#### Records from a dataset
╔══

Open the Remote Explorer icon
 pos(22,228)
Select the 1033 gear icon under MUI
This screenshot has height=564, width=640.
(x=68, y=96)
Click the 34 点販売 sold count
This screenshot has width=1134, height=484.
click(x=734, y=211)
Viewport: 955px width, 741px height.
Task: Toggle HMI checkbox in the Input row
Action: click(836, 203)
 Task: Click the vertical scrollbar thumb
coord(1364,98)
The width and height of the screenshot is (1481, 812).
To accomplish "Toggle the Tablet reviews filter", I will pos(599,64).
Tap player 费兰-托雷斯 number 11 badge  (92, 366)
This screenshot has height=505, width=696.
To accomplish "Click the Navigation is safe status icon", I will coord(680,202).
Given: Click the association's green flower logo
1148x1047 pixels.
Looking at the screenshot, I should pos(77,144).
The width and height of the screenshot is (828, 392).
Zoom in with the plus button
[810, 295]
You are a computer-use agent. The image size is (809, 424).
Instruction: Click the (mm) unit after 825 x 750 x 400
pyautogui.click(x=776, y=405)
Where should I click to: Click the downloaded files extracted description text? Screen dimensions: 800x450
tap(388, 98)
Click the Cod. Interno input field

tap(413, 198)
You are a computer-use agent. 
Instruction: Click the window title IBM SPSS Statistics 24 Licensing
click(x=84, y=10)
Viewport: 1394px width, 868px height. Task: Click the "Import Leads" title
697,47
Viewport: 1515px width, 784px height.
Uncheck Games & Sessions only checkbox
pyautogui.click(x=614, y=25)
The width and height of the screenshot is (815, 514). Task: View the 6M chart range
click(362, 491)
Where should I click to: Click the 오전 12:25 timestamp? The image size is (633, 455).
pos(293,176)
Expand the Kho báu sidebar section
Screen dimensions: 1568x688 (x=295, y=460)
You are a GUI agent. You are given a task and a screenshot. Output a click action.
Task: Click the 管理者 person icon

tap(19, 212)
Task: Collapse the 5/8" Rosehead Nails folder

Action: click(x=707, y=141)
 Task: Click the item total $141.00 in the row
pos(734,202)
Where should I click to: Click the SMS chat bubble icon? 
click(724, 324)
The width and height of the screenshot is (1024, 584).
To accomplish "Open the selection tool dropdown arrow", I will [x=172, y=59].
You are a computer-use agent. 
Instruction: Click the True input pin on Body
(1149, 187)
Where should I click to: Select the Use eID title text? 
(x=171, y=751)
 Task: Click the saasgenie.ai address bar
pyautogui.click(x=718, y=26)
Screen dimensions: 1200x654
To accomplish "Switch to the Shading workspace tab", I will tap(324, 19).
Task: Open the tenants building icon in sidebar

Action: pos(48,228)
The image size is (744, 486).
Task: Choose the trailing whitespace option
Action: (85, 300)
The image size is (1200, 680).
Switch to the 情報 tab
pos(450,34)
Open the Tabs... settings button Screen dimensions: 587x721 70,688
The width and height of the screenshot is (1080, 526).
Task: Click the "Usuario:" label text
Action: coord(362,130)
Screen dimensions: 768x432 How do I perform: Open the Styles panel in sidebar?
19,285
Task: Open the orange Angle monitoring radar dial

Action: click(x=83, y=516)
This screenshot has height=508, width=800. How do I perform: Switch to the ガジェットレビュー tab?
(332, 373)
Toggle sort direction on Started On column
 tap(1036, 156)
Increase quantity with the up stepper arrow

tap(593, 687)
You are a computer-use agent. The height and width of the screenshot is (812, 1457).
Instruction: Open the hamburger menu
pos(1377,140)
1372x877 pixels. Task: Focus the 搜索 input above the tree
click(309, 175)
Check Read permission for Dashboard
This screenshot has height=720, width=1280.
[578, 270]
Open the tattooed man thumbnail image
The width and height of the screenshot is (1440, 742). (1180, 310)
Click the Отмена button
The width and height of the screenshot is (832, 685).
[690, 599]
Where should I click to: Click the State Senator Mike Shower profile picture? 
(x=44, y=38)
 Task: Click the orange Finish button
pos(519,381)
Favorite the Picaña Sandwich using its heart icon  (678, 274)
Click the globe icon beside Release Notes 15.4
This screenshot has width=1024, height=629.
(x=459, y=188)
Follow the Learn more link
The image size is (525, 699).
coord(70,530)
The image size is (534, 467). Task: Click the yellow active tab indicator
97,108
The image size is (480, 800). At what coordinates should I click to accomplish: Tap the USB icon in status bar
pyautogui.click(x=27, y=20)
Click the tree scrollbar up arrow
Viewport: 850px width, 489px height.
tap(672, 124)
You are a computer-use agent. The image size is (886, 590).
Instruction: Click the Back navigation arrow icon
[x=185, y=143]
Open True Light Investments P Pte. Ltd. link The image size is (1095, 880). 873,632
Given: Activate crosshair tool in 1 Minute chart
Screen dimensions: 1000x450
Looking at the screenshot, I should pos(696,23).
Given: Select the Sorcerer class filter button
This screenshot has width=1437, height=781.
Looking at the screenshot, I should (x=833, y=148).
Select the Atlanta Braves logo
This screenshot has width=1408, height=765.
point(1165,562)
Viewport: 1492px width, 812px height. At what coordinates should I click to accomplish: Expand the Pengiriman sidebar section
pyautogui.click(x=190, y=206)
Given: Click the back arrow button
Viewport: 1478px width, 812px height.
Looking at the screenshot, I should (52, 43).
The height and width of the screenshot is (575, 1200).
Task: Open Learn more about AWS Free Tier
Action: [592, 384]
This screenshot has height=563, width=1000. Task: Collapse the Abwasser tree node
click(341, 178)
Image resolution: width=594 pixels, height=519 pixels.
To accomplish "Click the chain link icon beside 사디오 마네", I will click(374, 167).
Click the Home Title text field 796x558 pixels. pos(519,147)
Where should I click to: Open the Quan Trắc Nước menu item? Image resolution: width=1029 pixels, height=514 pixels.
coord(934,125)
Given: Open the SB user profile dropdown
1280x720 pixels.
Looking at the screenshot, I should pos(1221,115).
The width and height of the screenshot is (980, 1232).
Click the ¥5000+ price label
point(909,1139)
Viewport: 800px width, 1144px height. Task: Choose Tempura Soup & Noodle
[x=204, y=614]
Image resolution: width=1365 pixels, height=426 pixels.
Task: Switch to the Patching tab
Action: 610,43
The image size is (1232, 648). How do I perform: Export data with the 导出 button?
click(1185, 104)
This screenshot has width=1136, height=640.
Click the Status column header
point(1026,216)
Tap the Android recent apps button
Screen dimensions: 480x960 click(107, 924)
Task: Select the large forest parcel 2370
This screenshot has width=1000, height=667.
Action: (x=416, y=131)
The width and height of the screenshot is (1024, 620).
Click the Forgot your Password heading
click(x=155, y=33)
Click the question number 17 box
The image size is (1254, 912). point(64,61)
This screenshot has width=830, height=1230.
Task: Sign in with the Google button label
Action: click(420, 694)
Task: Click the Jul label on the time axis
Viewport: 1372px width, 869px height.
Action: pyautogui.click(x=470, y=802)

╚══

#### TASK INSTRUCTIONS
Up to and including the line with "Select the 1033 gear icon under MUI", transcribe the entries above exactly, starting from their first line.

#### ANSWER TO THE EXERCISE
Open the Remote Explorer icon
 pos(22,228)
Select the 1033 gear icon under MUI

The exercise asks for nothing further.